Um dos principais feriados do ano é o feriado da Páscoa. Essa data comemorativa flutuante só perde para o carnaval no ranking de preferência da nação por celebrações que não tem dia do ano certo pra acontecer. Mas tem uma coisa sobre a nossa querida páscoa que costuma fugir do nosso radar: a Páscoa é um feriado muito doido.

    Nesse momento você deve estar pensando em como é horrível afirmar uma barbaridade dessas. Talvez seja, mas existem argumentos bastante válidos que me levam à essa conclusão. Começa que a data da Páscoa é determinada a partir do fim do Carnaval. Qualquer data que tenha como referência o Carnaval deve ter no mínimo a sua credibilidade contestada. Isso tem a ver com o esquema do calendário lunar, que não casa nunca com o nosso calendário regular. Alguma coisa com a segunda lua nova depois do solstício de uma estação, aí faz a conta de trás pra frente, considera a margem de erro (para mais ou para menos) e vê se o Carnaval cai em fevereiro ou março e se a Páscoa cai em março ou abril.

    Outro ponto doido da Páscoa tem relação direta com o significado por trás do feriado. “Ah, Filipe, mas essa de significado é tranquila, super normal” você pode me dizer, mas não é bem por aí. Hoje quem é cristão lembra do sacrifício de Jesus, mas no tempo de Jesus ele lembrava de Moisés tirando os hebreus do Egito. Além disso eu já ouvi falar que muitos povos celebravam alguma coisa nessa mesma época de quarenta dias depois da segunda lua nova depois do solstício de alguma coisa, é um tipo de data chave que servia pra todo mundo.
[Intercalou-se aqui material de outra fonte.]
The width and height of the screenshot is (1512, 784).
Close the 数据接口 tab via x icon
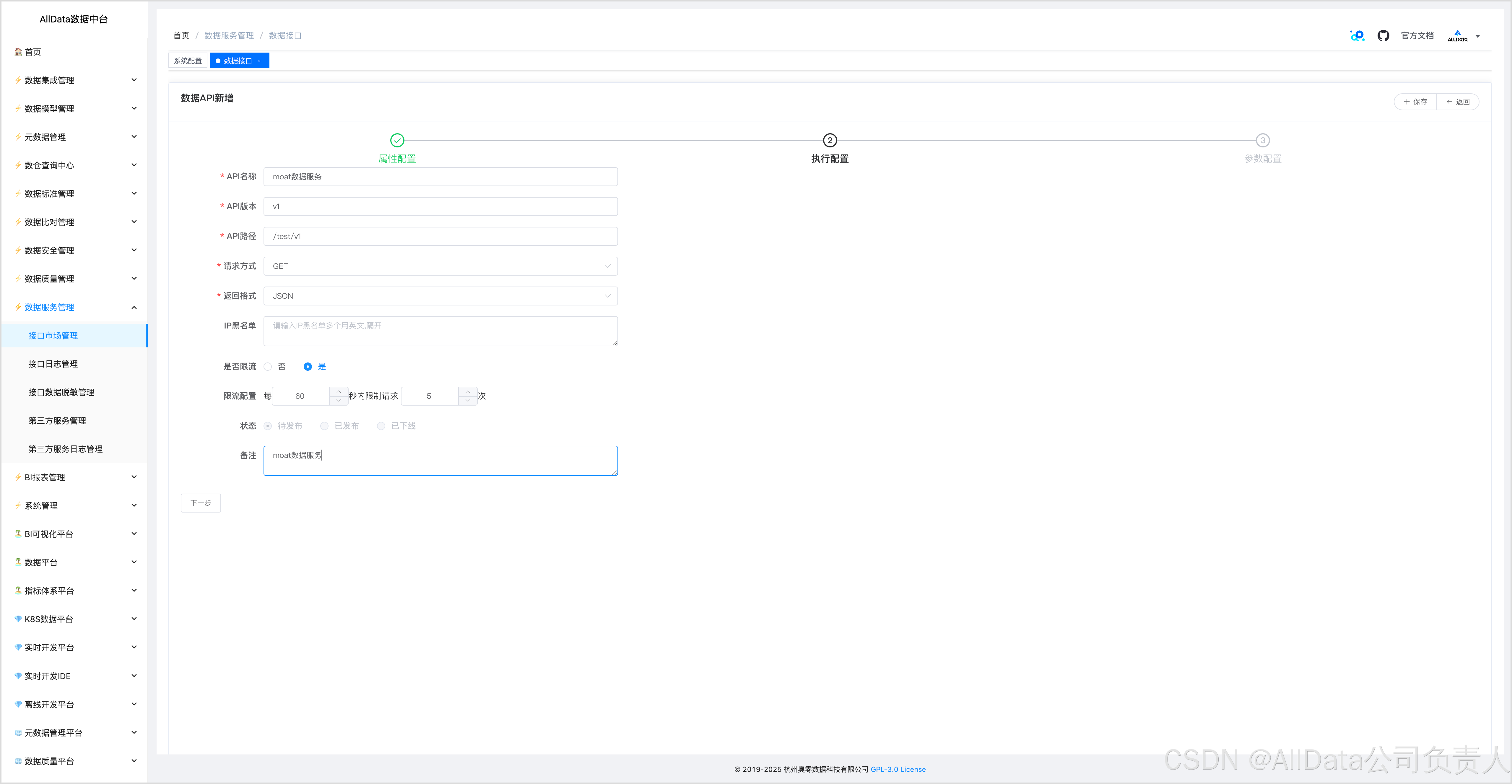click(x=259, y=61)
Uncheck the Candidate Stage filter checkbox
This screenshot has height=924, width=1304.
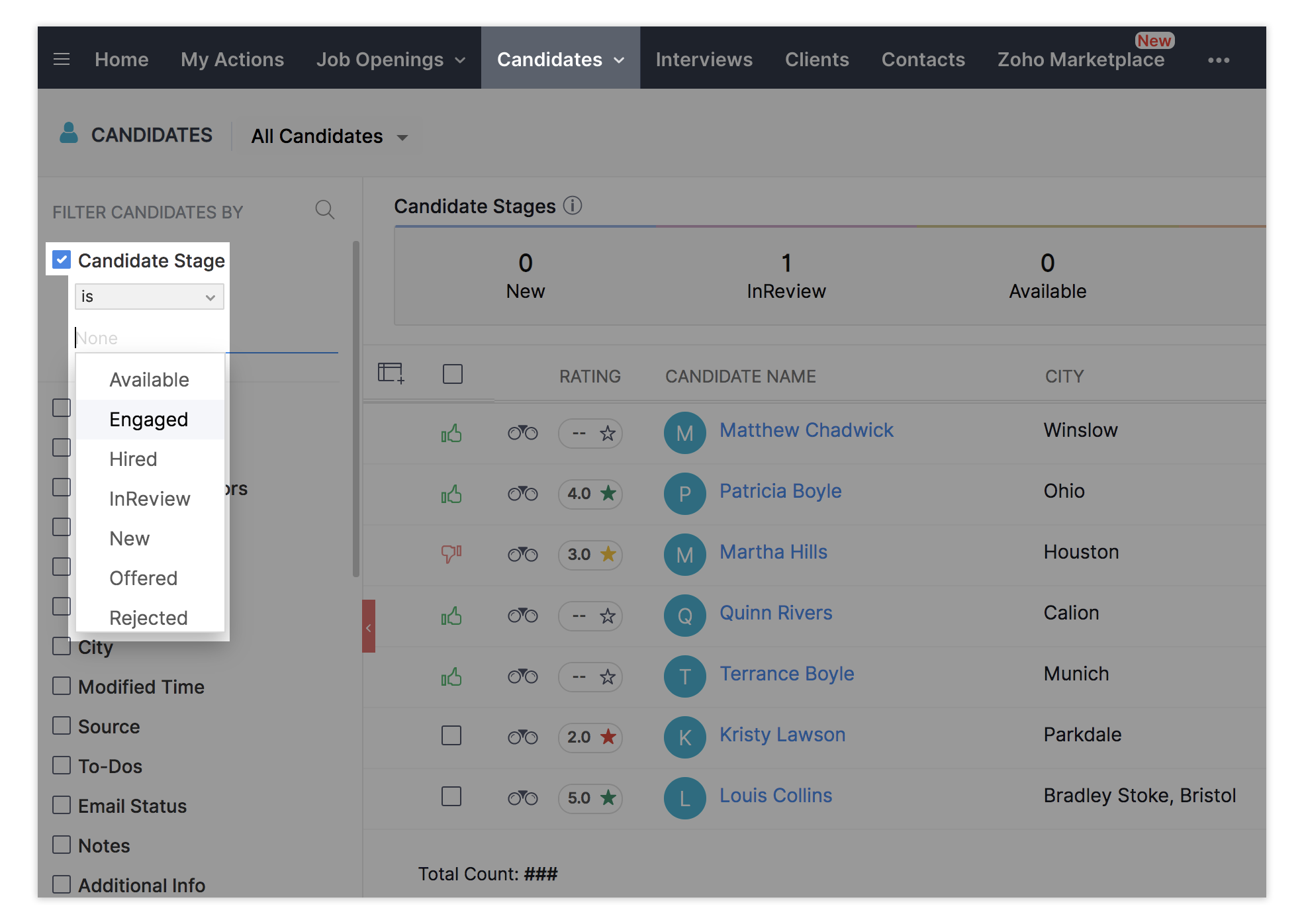pos(62,260)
E isso por que ainda não falamos do fato da Páscoa sofrer o mesmo problema do Natal.

    O Natal, também conhecido como a data que resolveram adotar pra comemorar o aniversário de Jesus, sofre de uma grave distorção prática de significado. Obviamente todo mundo sabe desse esquema de “Já nasceu o Deus-Menino para o nosso bem”, mas isso acaba servindo como desculpa pra juntar a galera, fazer amigo secreto, confraternizar, fingir que gosta de algumas pessoas e tudo aquilo que sabemos que rola no final do ano. Com a Páscoa não é muito diferente, só que é um pouco pior. Até dá pra entender esse lance dos cristãos pegarem uma festa judaica e inserirem um novo significado. Também não é muito difícil sacar a lógica de comer peixe e beber vinho, afinal peixe era comida de Jesus e vinho era a coca-cola da palestina, mas em algum momento dessa história entrou coelho, ovo e chocolate no meio e eu parei de entender as coisas.
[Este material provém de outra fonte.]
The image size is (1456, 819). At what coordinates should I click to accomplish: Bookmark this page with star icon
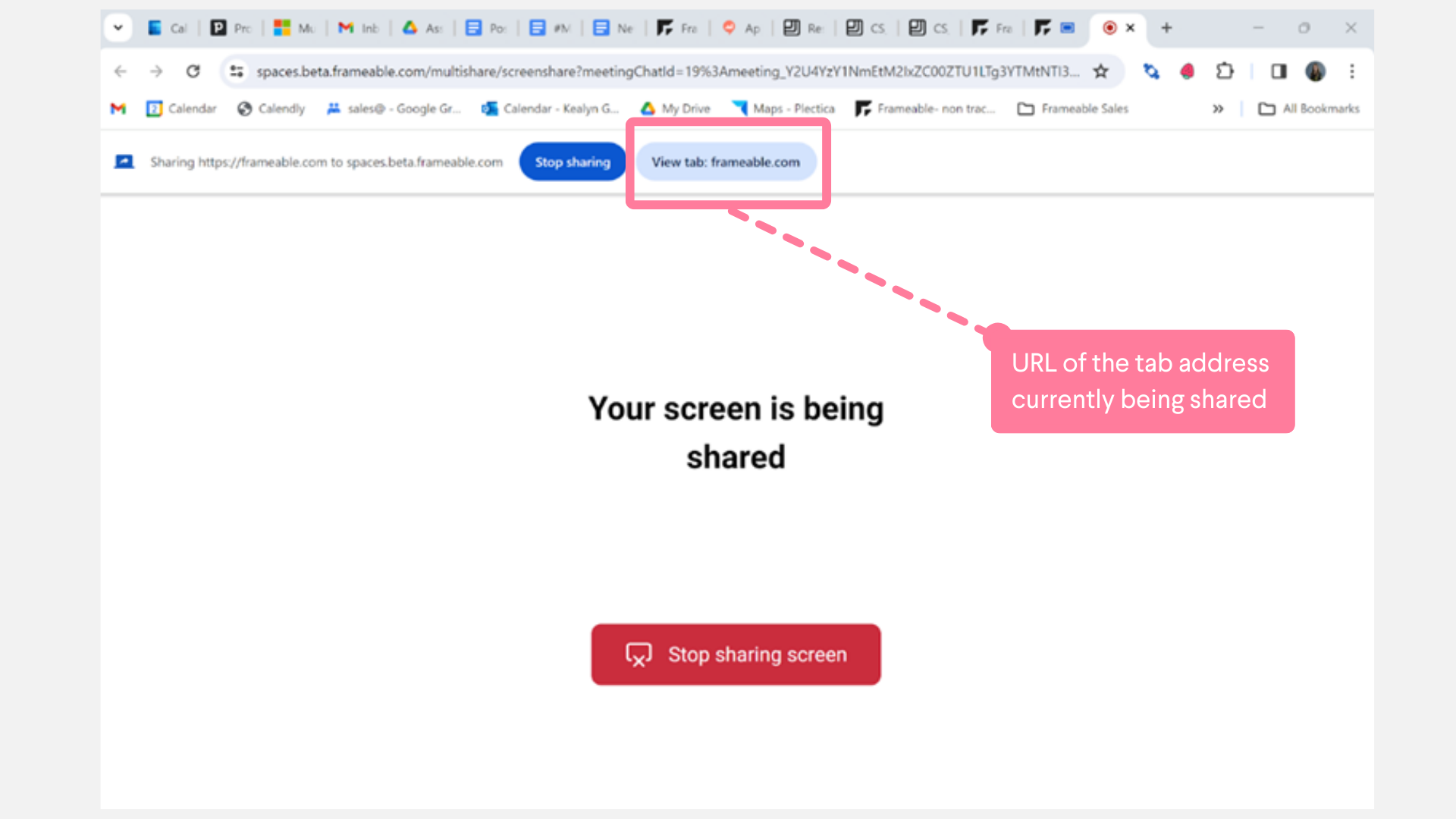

Como o chocolate entrou até dá pra entender, afinal ovo sabor ovo é muito sem graça e deixa as crianças meio chateadas e tal, não rende um presente muito bonito e não gera tanto emprego e renda pro povo, mas o coelho que distribui ovo é viagem de ácido pura.
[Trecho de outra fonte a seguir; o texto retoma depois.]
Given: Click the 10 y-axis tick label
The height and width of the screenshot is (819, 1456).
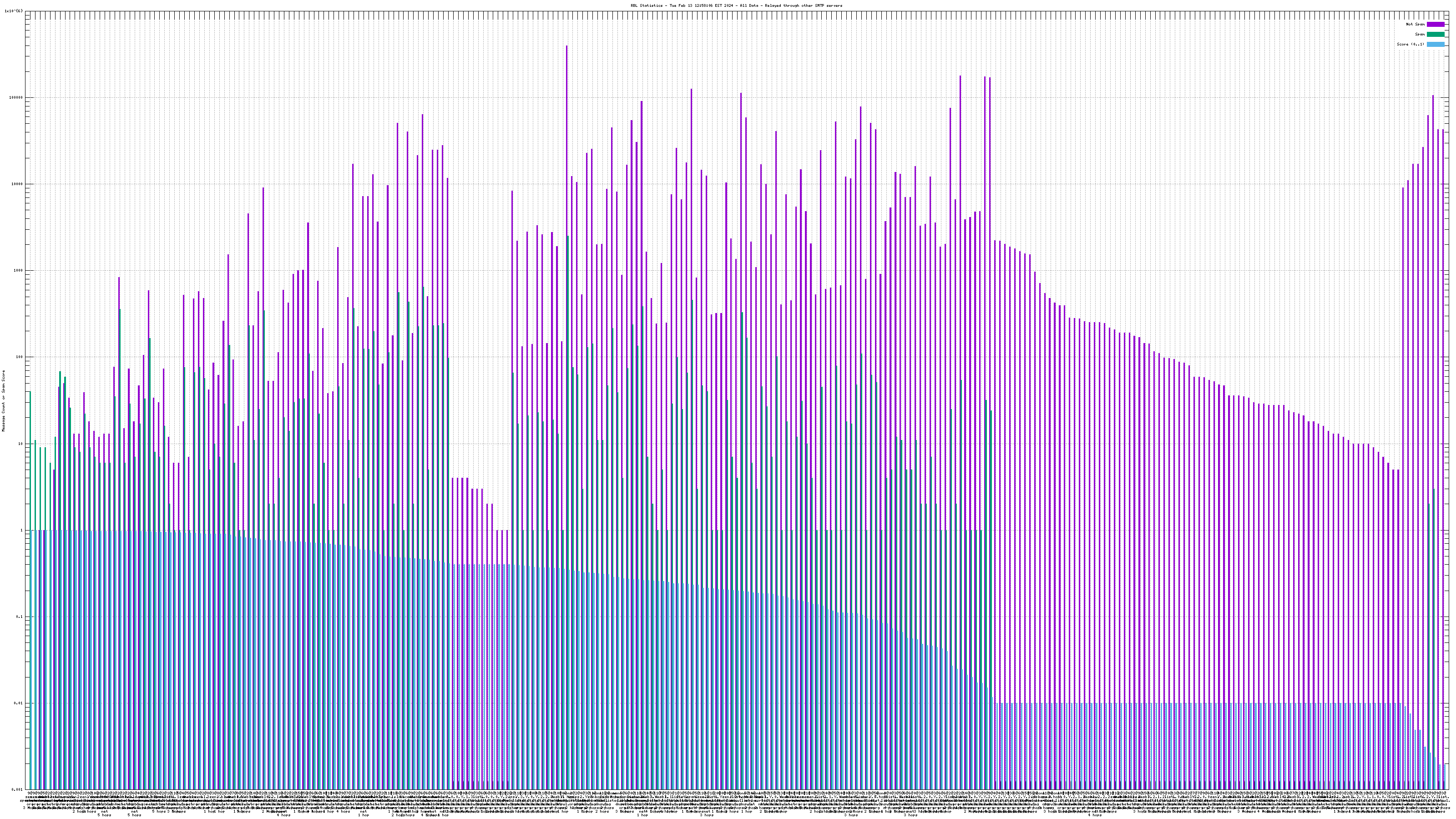Looking at the screenshot, I should coord(21,444).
No final a Páscoa acaba virando uma grande desculpa pra comer mais chocolate do que o normal, comer comida de coco (pelo menos é o que mais rola por aqui) e beber vinho, que você pode dizer que bebeu em homenagem ao falecimento de um cara muito brother. Ou simplesmente deixar tudo isso chegar sem se preocupar com motivos e desculpas. Aproveite o feriado que pelo menos a sexta-feira de folga está sempre garantida.